US Panel Says 27% Of ETFs Affected In ‘Flash Crash’
Post on: 24 Апрель, 2015 No Comment
More than a quarter of all U.S. ETFs were involved in broken trades during the May 6 ‘flash crash,’ further evidence that ETFs were at the center of the dramatic sell-off.
The joint panel convened by the Securities and Exchange Commission and Commodity Futures Trading Commission said 27 percent of all U.S. ETFs were singled out in “broken trades” in the May 6, “flash crash ,” according to a PowerPoint slide show the joint panel issued on Monday.
Looked at from a different perspective, the joint panel said last week that about 70 percent of all the canceled trades during those 20 minutes involved ETFs, a figure roughly consistent with independent findings by IndexUniverse.com the day after the sell-off.
The Dow Jones Industrial Average notched a record intraday drop of nearly 1,000 points on May 6, and the NYSE and Nasdaq retroactively canceled many trades executed during a period of exceptional volatility between 2:40 to 3:00 p.m. EDT. Trades in ETFs and other securities that suffered a 60 percent or greater drop in share price during that 20-minute window were canceled.
Among the ETF asset classes most deeply affected, large-cap value ETFs were the most likely to have suffered broken trades, followed by large-cap blend ETFs and so-called bear market ETFs, which are funds designed to return positive gains when the broader market moves lower, the joint panel found.
The panel noted that most of the canceled ETF trades had stub quotes. Stub quotes refer to minimum quotes market makers put on either side of a market to legally maintain a market. The bids, or proposed purchase prices in question, were far from the actual trading prices, sometimes a penny or lower.

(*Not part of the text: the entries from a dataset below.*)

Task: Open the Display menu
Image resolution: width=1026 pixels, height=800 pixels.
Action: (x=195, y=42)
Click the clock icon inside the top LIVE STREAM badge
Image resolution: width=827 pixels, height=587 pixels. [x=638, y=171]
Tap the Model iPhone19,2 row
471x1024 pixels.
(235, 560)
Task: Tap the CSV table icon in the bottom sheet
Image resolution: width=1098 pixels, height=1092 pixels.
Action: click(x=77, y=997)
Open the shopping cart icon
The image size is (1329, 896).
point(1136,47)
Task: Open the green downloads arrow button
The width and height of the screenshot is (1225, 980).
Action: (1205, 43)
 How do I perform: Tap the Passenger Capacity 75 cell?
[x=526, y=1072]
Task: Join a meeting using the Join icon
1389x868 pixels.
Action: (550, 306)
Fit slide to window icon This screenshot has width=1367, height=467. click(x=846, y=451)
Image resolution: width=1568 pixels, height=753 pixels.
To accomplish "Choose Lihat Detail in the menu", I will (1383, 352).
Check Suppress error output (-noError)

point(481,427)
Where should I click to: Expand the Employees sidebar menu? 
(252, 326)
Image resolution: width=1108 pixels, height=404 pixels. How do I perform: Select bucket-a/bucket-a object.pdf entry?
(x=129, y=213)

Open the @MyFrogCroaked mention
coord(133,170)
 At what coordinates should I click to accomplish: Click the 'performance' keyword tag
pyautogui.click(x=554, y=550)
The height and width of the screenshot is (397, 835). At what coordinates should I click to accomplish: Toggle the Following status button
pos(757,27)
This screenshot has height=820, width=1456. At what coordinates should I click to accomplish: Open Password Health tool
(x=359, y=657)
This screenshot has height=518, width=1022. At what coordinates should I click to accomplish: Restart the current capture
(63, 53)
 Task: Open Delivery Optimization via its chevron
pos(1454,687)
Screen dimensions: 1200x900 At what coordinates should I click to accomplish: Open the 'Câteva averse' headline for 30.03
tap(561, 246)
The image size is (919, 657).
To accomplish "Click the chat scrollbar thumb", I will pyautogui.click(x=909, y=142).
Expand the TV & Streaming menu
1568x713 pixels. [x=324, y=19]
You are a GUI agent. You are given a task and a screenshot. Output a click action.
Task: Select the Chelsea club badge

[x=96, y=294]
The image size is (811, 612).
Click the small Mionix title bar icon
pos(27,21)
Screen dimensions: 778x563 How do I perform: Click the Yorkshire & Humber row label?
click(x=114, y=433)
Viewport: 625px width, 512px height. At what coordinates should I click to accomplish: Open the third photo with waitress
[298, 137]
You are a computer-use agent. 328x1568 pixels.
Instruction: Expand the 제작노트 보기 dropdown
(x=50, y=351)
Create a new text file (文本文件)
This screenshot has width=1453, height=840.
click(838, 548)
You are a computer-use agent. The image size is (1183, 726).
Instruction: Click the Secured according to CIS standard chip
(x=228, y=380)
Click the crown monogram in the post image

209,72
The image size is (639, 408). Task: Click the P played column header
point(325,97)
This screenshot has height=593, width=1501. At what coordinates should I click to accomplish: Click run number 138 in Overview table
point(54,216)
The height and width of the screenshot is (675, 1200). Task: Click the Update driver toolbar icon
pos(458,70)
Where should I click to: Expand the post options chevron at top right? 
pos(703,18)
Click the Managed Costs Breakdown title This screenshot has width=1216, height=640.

Although its investigation into the causes of the “flash crash ” isn’t yet complete, the joint committee has focused its inquiry in part on the trades of institutional as well as individual ETF investors.
SEC Chairman Mary Schapiro said in a press release last week that the formation of the joint committee was driven by recognition that “our markets are increasingly interrelated and interdependent.”
The committee, which added Nobel Prize-winning economist and outspoken critic of Wall Street Joseph Stiglitz as a member, is designed in part to address the challenge of maintaining orderly markets both in equity- and derivatives-based ETF trading. It was authorized by the two agencies last year.